Veranderende relaties
Het is mogelijk dat entiteiten verschillende relaties met elkaar hebben (eigenaar en/of bewoner) en het koppelen van die data heeft meerwaarde. Hoe meer relaties men met een entiteit kan maken, hoe waardevoller het datamodel wordt. Immers er is steeds meer data beschikbaar om informatie en kennis uit te kunnen destilleren. Entiteiten zijn daarnaast dynamisch. Een persoon wordt geboren en gaat eens dood. Een huis wordt gebouwd, heeft verschillende eigenaren en bewoners en wordt ooit gesloopt.
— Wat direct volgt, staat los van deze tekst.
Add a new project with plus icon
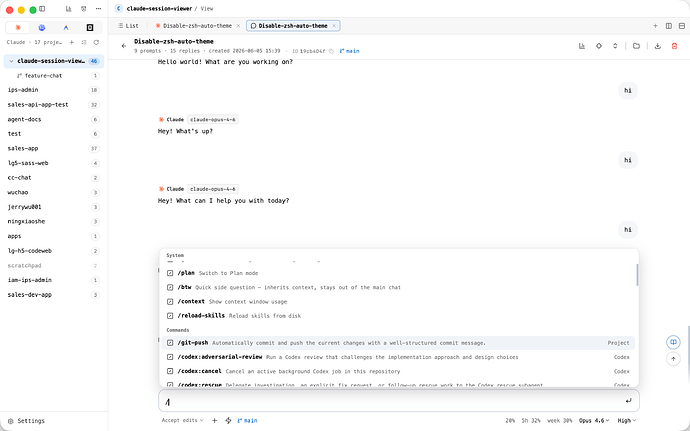Screen dimensions: 690x431 click(x=72, y=42)
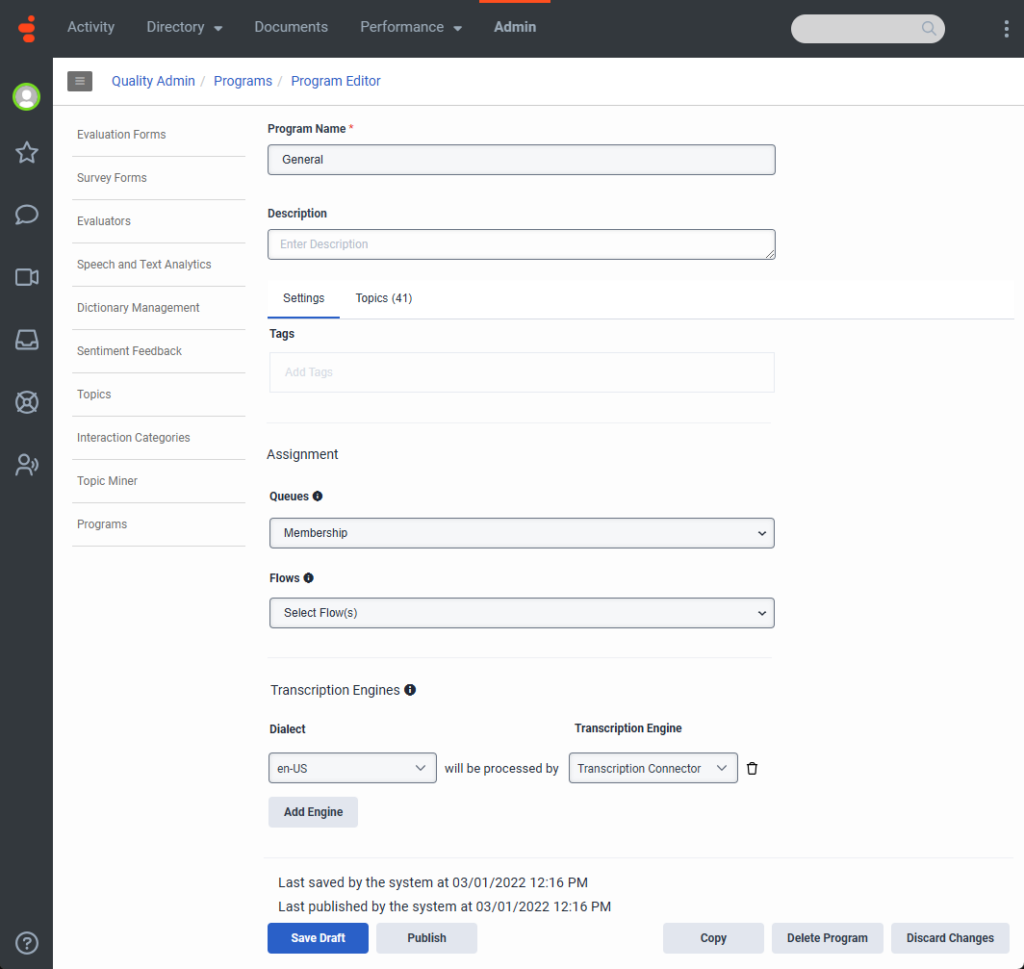Click the help question mark icon
Screen dimensions: 1024x969
[26, 943]
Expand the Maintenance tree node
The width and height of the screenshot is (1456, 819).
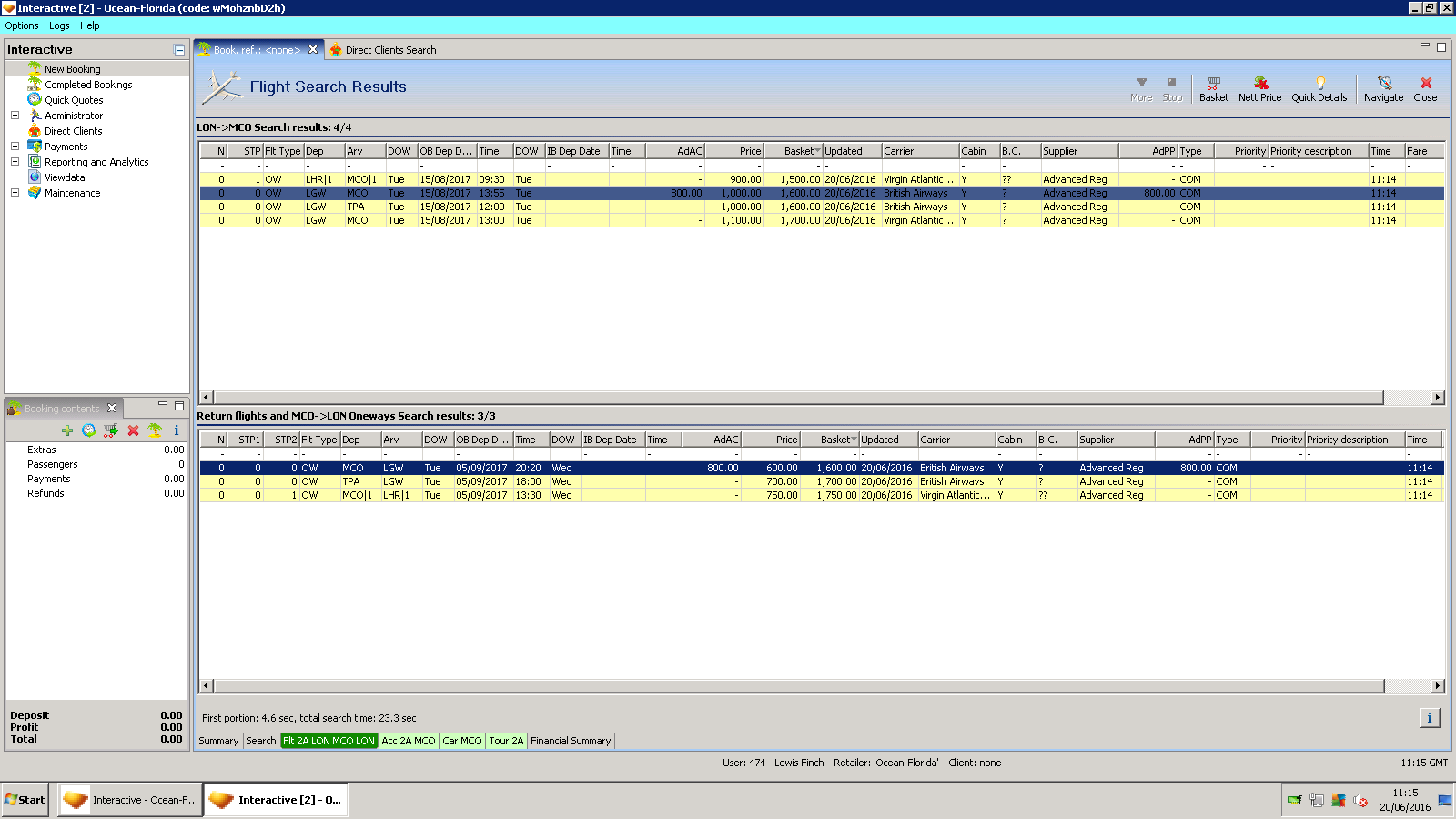15,193
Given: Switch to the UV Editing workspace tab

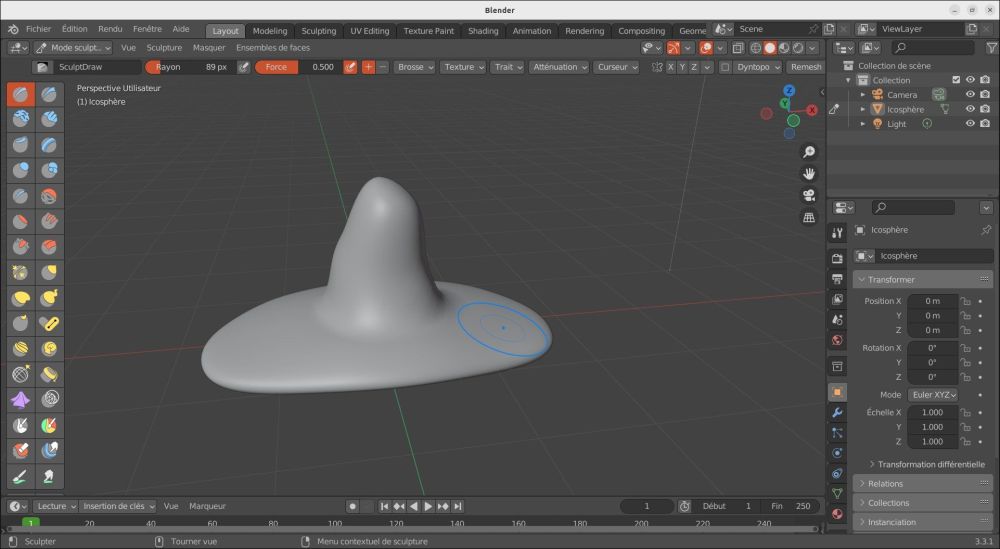Looking at the screenshot, I should tap(369, 31).
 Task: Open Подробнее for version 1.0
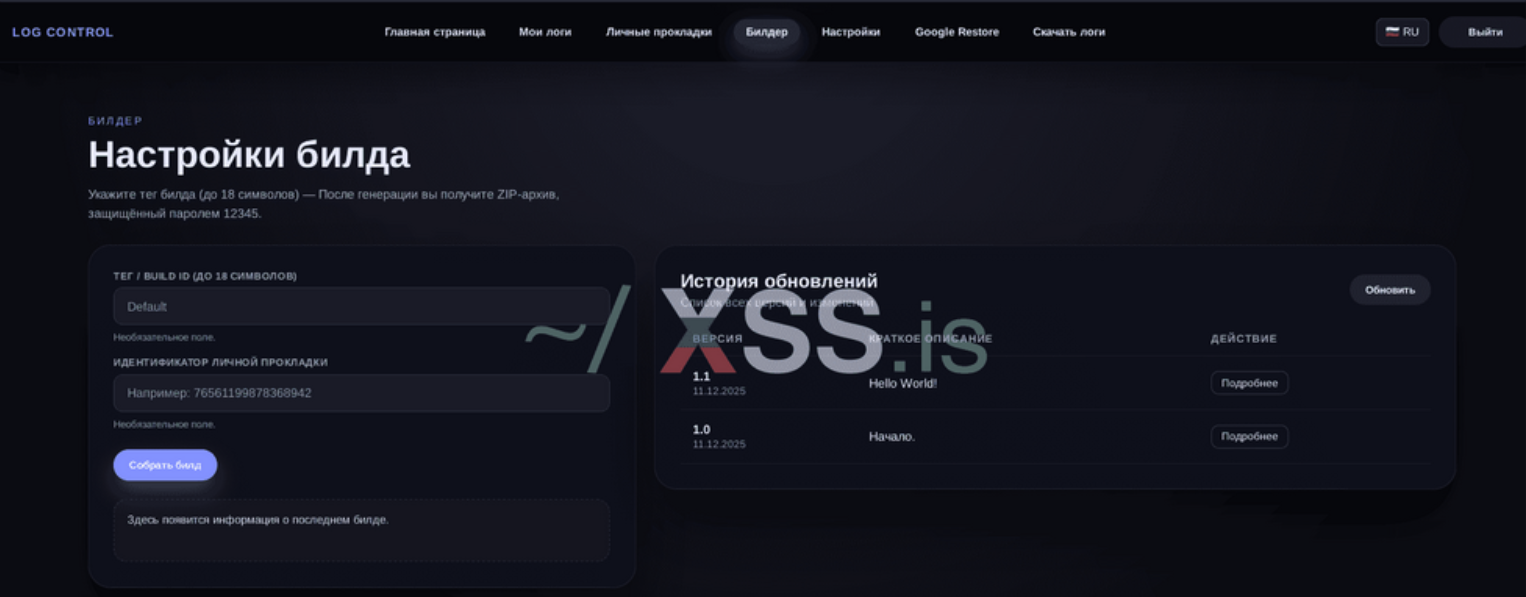pos(1249,437)
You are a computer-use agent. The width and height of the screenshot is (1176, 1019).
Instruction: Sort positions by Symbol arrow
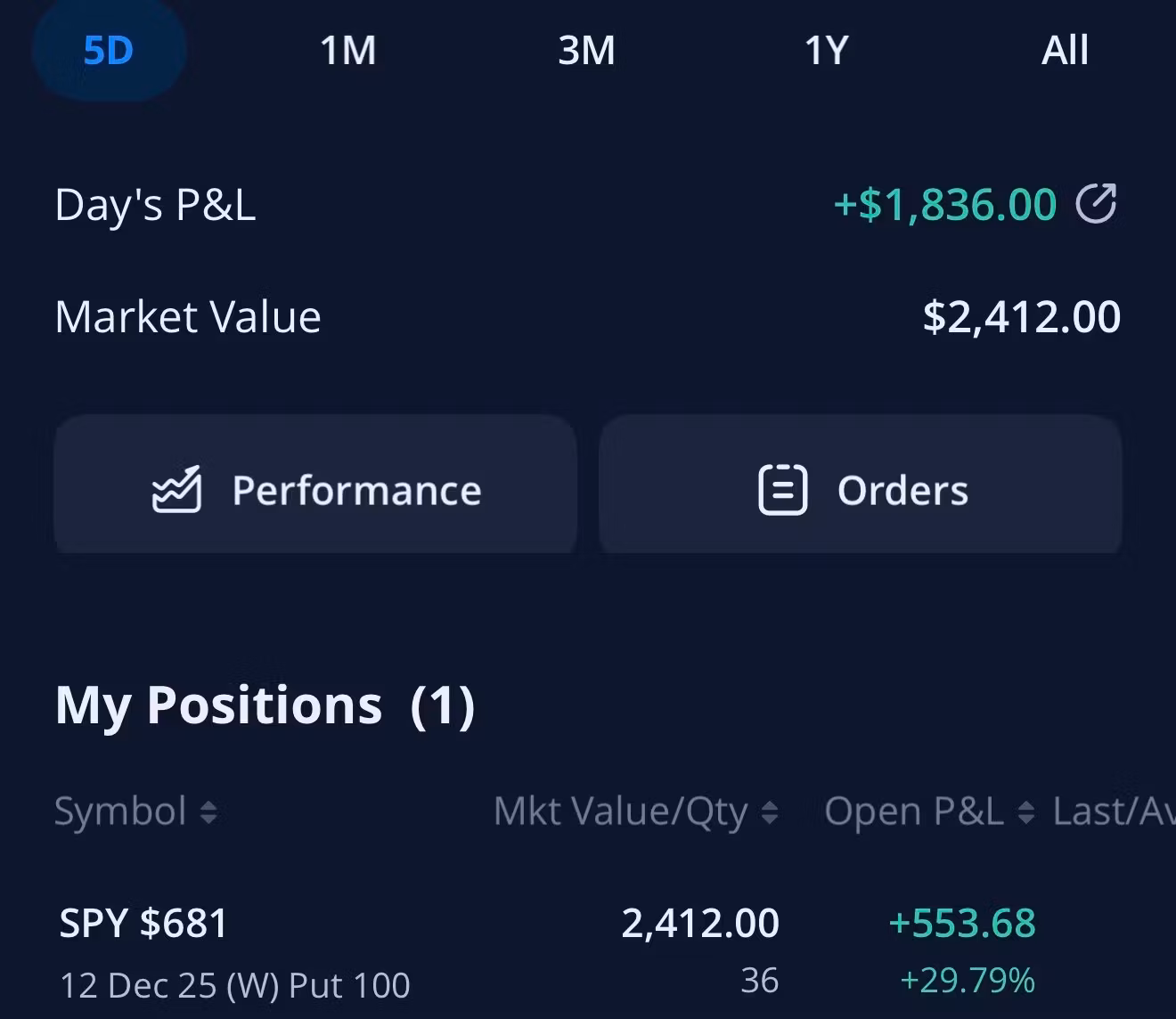pyautogui.click(x=208, y=812)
Dus elke entiteit heeft een levenscyclus en dus een status: een leeftijd, een versie, een uitgave of een (tussen-)vorm. Juist die dynamiek maakt het lastig datamodellen te beheren. Zeker als ze groot, diep en complex worden. Immers het datamodel is in constante beweging. Elke entiteit kan anders worden, elke attribuut kan van status of inhoud veranderen, elke relatie kan muteren. Daarom is datamanagement een ingewikkelde wereld die men het liefst tot begrensde verzamelingen beperkt om de complexiteit te minimaliseren.
Systems Engineering
Elk systeem bestaat uit subsystemen en elk systeem is bij nadere beschouwing vaak zelf een subsysteem in een groter geheel. Systems Engineering komt uit de lucht- en ruimtevaart en is ontwikkeld om grote, complexe projecten en producten te kunnen beheersen. Een vliegtuig bestaat uit een georganiseerde samenstelling van ongeveer 1 miljoen onderdelen, waarbij de aangeleverde motor slechts 1 onderdeel is. Om die samenstelling van onderdelen en bijbehorende datamodellen die elk onderdeel separaat beschrijven, georganiseerd vast te leggen en te onderhouden, is een systeemtechnische aanpak nodig. We zien dat systems engineering op steeds meer gebieden wordt toegepast. In de civiele techniek en bouwkunde is het in feite de enige mogelijkheid om de groeiende data-complexiteit te beheersen. In de financiële wereld zien we dat ook opkomen. Het complexe beheer van de samenhang van systemen, de onderliggende relatie van datamodellen en de samenhang van hun entiteiten en beschrijvende attributen.
Juridische consequenties
De ontwikkeling van allerhande ‘smart’ technieken staat in de startblokken. Van smart city tot smart home, van smart energy tot smart logistics. We proberen steeds meer fysieke systemen op basis van virtuele representaties met elkaar te verbinden. In mijn blog ‘digitale metamorfose’ beschrijf ik hoe de fysieke en virtuele wereld als yin en yang in elkaar grijpen en we digitale informatietechniek gebruiken om die twee werelden met elkaar te verbinden. In die nieuwe wereld moet administratie ook in digitale vorm plaatsvinden. Ook de juridische relaties moeten in die digitale wereld worden beschreven en vastgelegd. Dat betekent dat datamodellen steeds meer een juridische status krijgen. Immers de digitale relatie heeft betekenis voor de fysieke relatie. Mijn digitale huurcontract heeft recht op (digitale) huurbescherming. Mijn digitale eigenaarschap heeft impact om mijn digitale hypotheek afspraken. Mijn digitale contract moet ik over twintig jaar nog kunnen toetsen. En mijn digitaal vastgestelde gezondheid geeft mij recht op WMO en PBG uitkeringen.
Afspraken en standaarden
Al deze ‘smart’ ontwikkelingen vragen toenemende digitale afspraken en standaarden. In 1998 werd ik secretaris van een NATO-initiatief dat op basis van de nieuwe XML-standaarden een ISO standaard voor de support van militaire producten ging ontwikkelen. Dit PLCS-project ontwikkelde een overkoepelend CALS datamodel om werkelijk elk militair product dat werd aangeschaft, een standaard datamodel mee te geven voor de gebruiks-lifecycle van dat product.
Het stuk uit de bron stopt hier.